One of the great things about having old friends is that they can remind you of things that you said once but have since forgotten. That happened to me last week when I spent time with my dear friend Rae Ringel at a training program for faculty members of the Georgetown Leadership Coaching Program. In an early conversation last week, Rae told me that she still remembered what I had shared with her about “bardo” when she was a student in the program nine or 10 years ago. The blank look on my face said it all. I had totally forgotten about bardo.
Since we live in an age where no question has to go unanswered, I got out my iPhone later in the morning and looked up the word. "Bardo" is a Tibetan word that translates into English as an intermediate state. In the Tibetan spiritual tradition, bardo is the state one is in between death and rebirth. Depending on one’s level of preparation, bardo can either be a great experience or a terrible one.

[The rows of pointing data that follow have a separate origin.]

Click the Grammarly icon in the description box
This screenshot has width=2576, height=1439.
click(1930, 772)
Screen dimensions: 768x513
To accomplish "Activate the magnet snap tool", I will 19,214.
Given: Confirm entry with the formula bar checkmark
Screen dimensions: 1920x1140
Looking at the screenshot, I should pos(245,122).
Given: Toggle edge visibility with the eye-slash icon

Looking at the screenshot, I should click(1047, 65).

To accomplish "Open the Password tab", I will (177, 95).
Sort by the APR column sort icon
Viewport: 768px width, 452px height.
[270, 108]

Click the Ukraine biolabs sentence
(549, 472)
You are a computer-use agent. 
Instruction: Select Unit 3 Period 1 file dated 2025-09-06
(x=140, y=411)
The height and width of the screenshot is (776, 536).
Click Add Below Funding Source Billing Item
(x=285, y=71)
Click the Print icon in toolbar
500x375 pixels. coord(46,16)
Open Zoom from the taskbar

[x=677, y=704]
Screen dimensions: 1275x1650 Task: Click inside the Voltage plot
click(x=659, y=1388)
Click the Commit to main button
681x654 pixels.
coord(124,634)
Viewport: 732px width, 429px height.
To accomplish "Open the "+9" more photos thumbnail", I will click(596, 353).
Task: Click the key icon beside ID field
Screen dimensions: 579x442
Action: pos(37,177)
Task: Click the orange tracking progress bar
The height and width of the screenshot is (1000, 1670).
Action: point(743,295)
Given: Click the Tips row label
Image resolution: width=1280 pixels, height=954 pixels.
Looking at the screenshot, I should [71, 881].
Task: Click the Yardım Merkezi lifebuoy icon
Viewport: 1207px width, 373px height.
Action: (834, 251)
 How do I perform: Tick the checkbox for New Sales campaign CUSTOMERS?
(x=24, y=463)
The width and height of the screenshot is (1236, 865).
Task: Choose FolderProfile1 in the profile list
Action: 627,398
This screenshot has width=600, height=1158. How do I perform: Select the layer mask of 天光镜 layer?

Once I refreshed my memory on the concept, I remembered that I first read about bardo in an article in which the author described it as the space between the waves. (I lost the article long ago and couldn’t find it online this morning. So, apparently some questions still do have to go unanswered!) Thinking back, it was the idea of being aware of the space between the waves in our lives that really appealed to me. It still does.
In an always-on world, it’s too easy to lose sight of the rhythm of the waves in our life. We’re often so busy applying the gas pedal to get more and more done that we don’t tap the brakes to slow down and appreciate what’s already been accomplished. We push through the next wave and then the next without pausing to process what we’ve learned, thank and recognize the people who are supporting our journey or just give ourselves enough of a break to simply rest and digest to be prepared for what’s next.
In his classic book, Managing Transitions, the late William Bridges made the point that before anything new can begin, something else has to end. There’s a space in between the ending and the beginning that he called the neutral zone. You could also call it bardo or the space between the waves.
Whatever you call it, why not look for it this week? Here’s a tip for you as you look: it’s not about finding balance, it’s about noticing the rhythm. There are moments in your day or hours in your week where, if you’re looking for them, offer space in the rhythm of the waves. When you find the space between the waves, take your foot off the gas for a little while and see what else you notice.